— INSTRUCTIONS TO FOLLOW —
What you return should match the records below exactly.

Pixel coordinate grounding data:

+++++

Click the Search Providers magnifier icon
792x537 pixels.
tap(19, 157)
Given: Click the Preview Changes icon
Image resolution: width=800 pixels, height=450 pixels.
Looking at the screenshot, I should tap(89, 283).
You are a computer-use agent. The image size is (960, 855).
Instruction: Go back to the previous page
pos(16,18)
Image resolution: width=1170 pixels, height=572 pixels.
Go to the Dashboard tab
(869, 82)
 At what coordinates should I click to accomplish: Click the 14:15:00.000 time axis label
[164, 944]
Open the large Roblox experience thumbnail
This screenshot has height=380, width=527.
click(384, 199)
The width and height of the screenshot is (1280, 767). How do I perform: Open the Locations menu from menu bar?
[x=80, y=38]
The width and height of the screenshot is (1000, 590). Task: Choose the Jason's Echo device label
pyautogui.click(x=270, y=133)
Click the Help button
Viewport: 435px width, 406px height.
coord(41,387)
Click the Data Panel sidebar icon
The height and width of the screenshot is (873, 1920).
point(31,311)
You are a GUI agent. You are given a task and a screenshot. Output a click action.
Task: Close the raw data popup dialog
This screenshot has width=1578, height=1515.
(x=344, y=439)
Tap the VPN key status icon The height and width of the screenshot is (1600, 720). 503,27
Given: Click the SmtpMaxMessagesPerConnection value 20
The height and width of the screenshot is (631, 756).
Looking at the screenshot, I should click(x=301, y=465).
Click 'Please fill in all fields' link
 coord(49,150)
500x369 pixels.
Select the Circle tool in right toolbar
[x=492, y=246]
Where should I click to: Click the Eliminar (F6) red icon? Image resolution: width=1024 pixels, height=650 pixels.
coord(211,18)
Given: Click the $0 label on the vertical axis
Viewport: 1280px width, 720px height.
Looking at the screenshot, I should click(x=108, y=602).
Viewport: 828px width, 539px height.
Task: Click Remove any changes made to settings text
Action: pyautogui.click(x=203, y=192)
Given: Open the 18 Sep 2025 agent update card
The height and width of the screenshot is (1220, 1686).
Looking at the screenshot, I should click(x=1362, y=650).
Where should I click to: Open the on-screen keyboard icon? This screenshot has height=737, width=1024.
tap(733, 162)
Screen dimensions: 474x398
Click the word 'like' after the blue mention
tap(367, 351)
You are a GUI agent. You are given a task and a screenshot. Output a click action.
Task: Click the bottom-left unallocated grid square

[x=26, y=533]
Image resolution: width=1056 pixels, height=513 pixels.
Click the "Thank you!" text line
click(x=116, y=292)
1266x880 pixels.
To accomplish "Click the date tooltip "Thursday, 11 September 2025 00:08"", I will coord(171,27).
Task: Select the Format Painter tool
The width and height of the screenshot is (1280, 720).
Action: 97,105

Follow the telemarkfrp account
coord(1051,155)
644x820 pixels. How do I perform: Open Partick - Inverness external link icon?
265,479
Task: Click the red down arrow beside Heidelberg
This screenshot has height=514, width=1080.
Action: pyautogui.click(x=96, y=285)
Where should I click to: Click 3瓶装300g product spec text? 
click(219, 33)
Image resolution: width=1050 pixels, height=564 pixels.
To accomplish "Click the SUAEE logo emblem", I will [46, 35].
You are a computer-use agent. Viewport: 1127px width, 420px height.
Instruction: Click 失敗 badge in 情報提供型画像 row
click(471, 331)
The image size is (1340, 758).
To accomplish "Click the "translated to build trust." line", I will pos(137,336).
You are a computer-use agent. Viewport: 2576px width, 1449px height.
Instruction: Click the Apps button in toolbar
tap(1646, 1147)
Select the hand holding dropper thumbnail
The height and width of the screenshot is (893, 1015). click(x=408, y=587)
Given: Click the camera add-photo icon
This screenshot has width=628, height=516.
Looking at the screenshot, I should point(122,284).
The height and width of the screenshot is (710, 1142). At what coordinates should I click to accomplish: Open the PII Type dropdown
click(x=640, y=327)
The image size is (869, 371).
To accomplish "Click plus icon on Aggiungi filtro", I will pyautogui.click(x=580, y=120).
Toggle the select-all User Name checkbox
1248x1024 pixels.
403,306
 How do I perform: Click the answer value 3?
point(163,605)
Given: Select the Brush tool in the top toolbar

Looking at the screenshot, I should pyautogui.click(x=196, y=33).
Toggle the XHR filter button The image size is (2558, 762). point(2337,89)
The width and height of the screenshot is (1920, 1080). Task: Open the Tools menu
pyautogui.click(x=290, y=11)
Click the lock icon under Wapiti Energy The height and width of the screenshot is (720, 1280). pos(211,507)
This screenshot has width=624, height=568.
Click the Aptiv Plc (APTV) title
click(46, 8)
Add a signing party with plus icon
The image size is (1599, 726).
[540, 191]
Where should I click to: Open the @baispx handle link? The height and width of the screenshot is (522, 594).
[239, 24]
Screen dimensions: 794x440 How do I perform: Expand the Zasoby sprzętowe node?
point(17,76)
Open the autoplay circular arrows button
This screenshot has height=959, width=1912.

+++++

— RESPONSE BELOW —
Click the Search Providers magnifier icon
792x537 pixels.
tap(19, 157)
Given: Click the Preview Changes icon
Image resolution: width=800 pixels, height=450 pixels.
Looking at the screenshot, I should tap(89, 283).
You are a computer-use agent. The image size is (960, 855).
Instruction: Go back to the previous page
pos(16,18)
Image resolution: width=1170 pixels, height=572 pixels.
Go to the Dashboard tab
(869, 82)
 At what coordinates should I click to accomplish: Click the 14:15:00.000 time axis label
[164, 944]
Open the large Roblox experience thumbnail
This screenshot has height=380, width=527.
click(384, 199)
The width and height of the screenshot is (1280, 767). How do I perform: Open the Locations menu from menu bar?
[x=80, y=38]
The width and height of the screenshot is (1000, 590). Task: Choose the Jason's Echo device label
pyautogui.click(x=270, y=133)
Click the Help button
Viewport: 435px width, 406px height.
coord(41,387)
Click the Data Panel sidebar icon
The height and width of the screenshot is (873, 1920).
point(31,311)
You are a GUI agent. You are given a task and a screenshot. Output a click action.
Task: Close the raw data popup dialog
This screenshot has width=1578, height=1515.
(x=344, y=439)
Tap the VPN key status icon The height and width of the screenshot is (1600, 720). 503,27
Given: Click the SmtpMaxMessagesPerConnection value 20
The height and width of the screenshot is (631, 756).
Looking at the screenshot, I should click(x=301, y=465).
Click 'Please fill in all fields' link
 coord(49,150)
500x369 pixels.
Select the Circle tool in right toolbar
[x=492, y=246]
Where should I click to: Click the Eliminar (F6) red icon? Image resolution: width=1024 pixels, height=650 pixels.
coord(211,18)
Given: Click the $0 label on the vertical axis
Viewport: 1280px width, 720px height.
Looking at the screenshot, I should click(x=108, y=602).
Viewport: 828px width, 539px height.
Task: Click Remove any changes made to settings text
Action: pyautogui.click(x=203, y=192)
Given: Open the 18 Sep 2025 agent update card
The height and width of the screenshot is (1220, 1686).
Looking at the screenshot, I should click(x=1362, y=650).
Where should I click to: Open the on-screen keyboard icon? This screenshot has height=737, width=1024.
tap(733, 162)
Screen dimensions: 474x398
Click the word 'like' after the blue mention
tap(367, 351)
You are a GUI agent. You are given a task and a screenshot. Output a click action.
Task: Click the bottom-left unallocated grid square

[x=26, y=533]
Image resolution: width=1056 pixels, height=513 pixels.
Click the "Thank you!" text line
click(x=116, y=292)
1266x880 pixels.
To accomplish "Click the date tooltip "Thursday, 11 September 2025 00:08"", I will coord(171,27).
Task: Select the Format Painter tool
The width and height of the screenshot is (1280, 720).
Action: 97,105

Follow the telemarkfrp account
coord(1051,155)
644x820 pixels. How do I perform: Open Partick - Inverness external link icon?
265,479
Task: Click the red down arrow beside Heidelberg
This screenshot has height=514, width=1080.
Action: pyautogui.click(x=96, y=285)
Where should I click to: Click 3瓶装300g product spec text? 
click(219, 33)
Image resolution: width=1050 pixels, height=564 pixels.
To accomplish "Click the SUAEE logo emblem", I will [46, 35].
You are a computer-use agent. Viewport: 1127px width, 420px height.
Instruction: Click 失敗 badge in 情報提供型画像 row
click(471, 331)
The image size is (1340, 758).
To accomplish "Click the "translated to build trust." line", I will pos(137,336).
You are a computer-use agent. Viewport: 2576px width, 1449px height.
Instruction: Click the Apps button in toolbar
tap(1646, 1147)
Select the hand holding dropper thumbnail
The height and width of the screenshot is (893, 1015). click(x=408, y=587)
Given: Click the camera add-photo icon
This screenshot has width=628, height=516.
Looking at the screenshot, I should point(122,284).
The height and width of the screenshot is (710, 1142). At what coordinates should I click to accomplish: Open the PII Type dropdown
click(x=640, y=327)
The image size is (869, 371).
To accomplish "Click plus icon on Aggiungi filtro", I will pyautogui.click(x=580, y=120).
Toggle the select-all User Name checkbox
1248x1024 pixels.
403,306
 How do I perform: Click the answer value 3?
point(163,605)
Given: Select the Brush tool in the top toolbar

Looking at the screenshot, I should pyautogui.click(x=196, y=33).
Toggle the XHR filter button The image size is (2558, 762). point(2337,89)
The width and height of the screenshot is (1920, 1080). Task: Open the Tools menu
pyautogui.click(x=290, y=11)
Click the lock icon under Wapiti Energy The height and width of the screenshot is (720, 1280). pos(211,507)
This screenshot has width=624, height=568.
Click the Aptiv Plc (APTV) title
click(46, 8)
Add a signing party with plus icon
The image size is (1599, 726).
[540, 191]
Where should I click to: Open the @baispx handle link? The height and width of the screenshot is (522, 594).
[239, 24]
Screen dimensions: 794x440 How do I perform: Expand the Zasoby sprzętowe node?
point(17,76)
Open the autoplay circular arrows button
This screenshot has height=959, width=1912.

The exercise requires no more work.